(A run of records)
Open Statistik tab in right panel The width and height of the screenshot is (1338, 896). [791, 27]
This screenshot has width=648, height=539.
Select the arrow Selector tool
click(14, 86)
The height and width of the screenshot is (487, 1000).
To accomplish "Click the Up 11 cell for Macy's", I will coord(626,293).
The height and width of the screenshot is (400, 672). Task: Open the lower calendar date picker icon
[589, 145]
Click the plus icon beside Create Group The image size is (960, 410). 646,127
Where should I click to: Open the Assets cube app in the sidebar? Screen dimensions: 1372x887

Task requirements: Output every line of the records above verbatim, keeping them in their original order.

Response:
Open Statistik tab in right panel The width and height of the screenshot is (1338, 896). [791, 27]
This screenshot has width=648, height=539.
Select the arrow Selector tool
click(14, 86)
The height and width of the screenshot is (487, 1000).
To accomplish "Click the Up 11 cell for Macy's", I will coord(626,293).
The height and width of the screenshot is (400, 672). Task: Open the lower calendar date picker icon
[589, 145]
Click the plus icon beside Create Group The image size is (960, 410). 646,127
Where should I click to: Open the Assets cube app in the sidebar? Screen dimensions: 1372x887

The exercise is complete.